While Ashley made no secret of his ambition to run his rival into the ground, Whelan, now aged 75, blames bad management rather than Sports Direct for JJB’s demise.
Whelan quit the business because of ill health in 2007, selling his remaining family shareholding for £190 million, and, perhaps predictably, believes the rot set in then. Shockingly, he reckons that just 20 of JJB’s 180 stores are profitable.
Competition from the hugely successful Sports Direct was certainly a factor in JJB’s fate but management of the business has been appalling in recent years. Whelan must also share some responsibility, as he presided over the ambitious but ill-fated £42 million takeover of discount stores chain TJ Hughes in 2002.
Shareholders were fiercely critical of the deal and JJB sold the business just 18 months later. But the damage had been done and the deal marked the end of the City’s love affair with the group.
There are many other ignominious milestones on JJB’s journey from stock market darling to administration – in 2009, the group’s Qube and Original Shoe Company chains, bought a couple of years earlier, collapsed.
JJB was later fined £455,000 by the City watchdog, the Financial Services Authority, for failing to reveal the true cost of the deals – when it bought Qube, for example, it told shareholders the price was just £1 but failed to mention that debts of £6.5 million were included.

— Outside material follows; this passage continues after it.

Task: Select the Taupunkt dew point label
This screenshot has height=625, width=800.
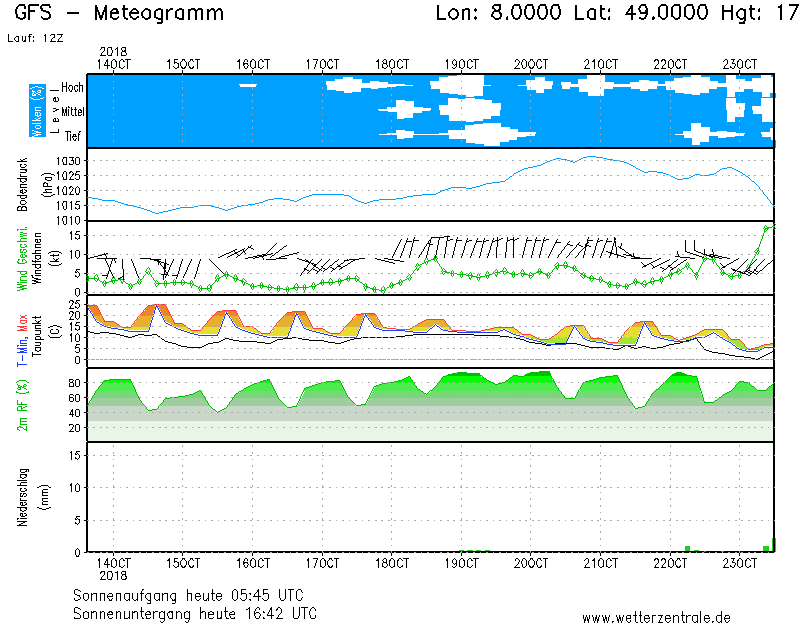Action: point(37,333)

By 2009 the company was already teetering on the brink, but managed to avoid collapse via a CVA (Company Voluntary Arrangement) with its landlords, in the process shutting scores of underperforming stores. There was a second CVA in 2011, taking the number of store down to 180 against 400 at its peak.
Shareholders also stumped up £65 million extra capital, money which has now been lost, as has the £20 million invested in JJB by Dick’s Sporting Goods, the US sports retailer, just five months ago.

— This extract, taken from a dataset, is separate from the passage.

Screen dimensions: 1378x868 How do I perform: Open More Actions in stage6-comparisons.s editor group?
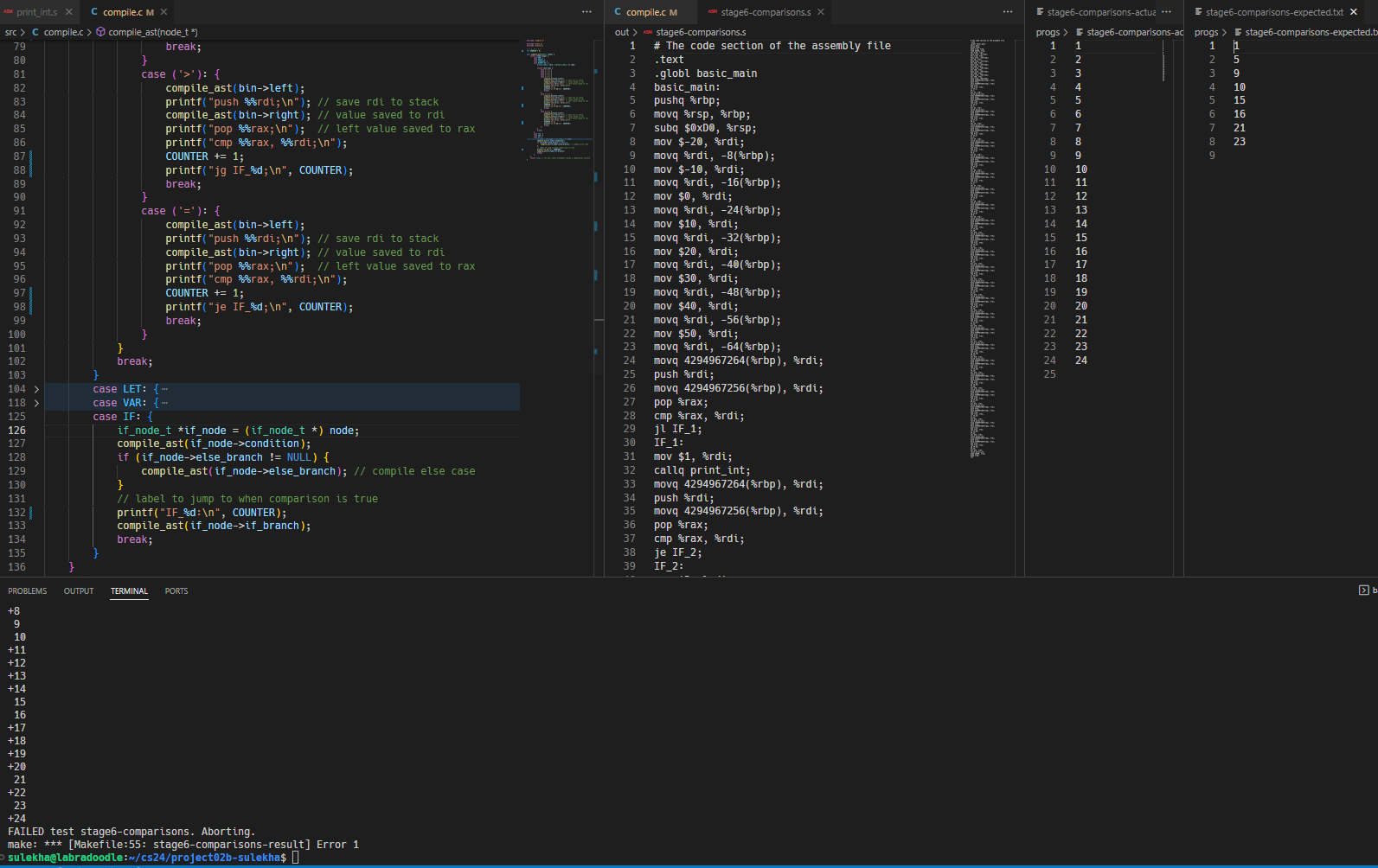1008,12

Even as the administrators were preparing to move in, another disaster emerged at JJB – just last week it became clear that the group had incorrectly charged VAT on some merchandise, including children’s replica football kit, over a period of several years. The error resulted in a £6 million bill from HM Revenue Customs.
With JJB out of the way, will Mike Ashley fulfil his boast and turn his attentions to JD Sports?
The management of Sports Direct’s remaining large rival is certainly better than JJB’s and Cowgill is at least sticking to the job in hand, having ruled out the acquisition of any JJB stores.
But JD Sports is not without its own problems – in January it bought the heavily loss-making Blacks Leisure out of administration and is in the process of turning the business round. At the same time, its own sports fashion brands have suffered a slowdown in sales.
Cowgill is predicting break-even for Blacks in the second half of the year and is hoping the rest of the business will trade through the current consumer spending slowdown. But if the group should falter, he can be sure Mike Ashley will be waiting in the wings to pick up the pieces.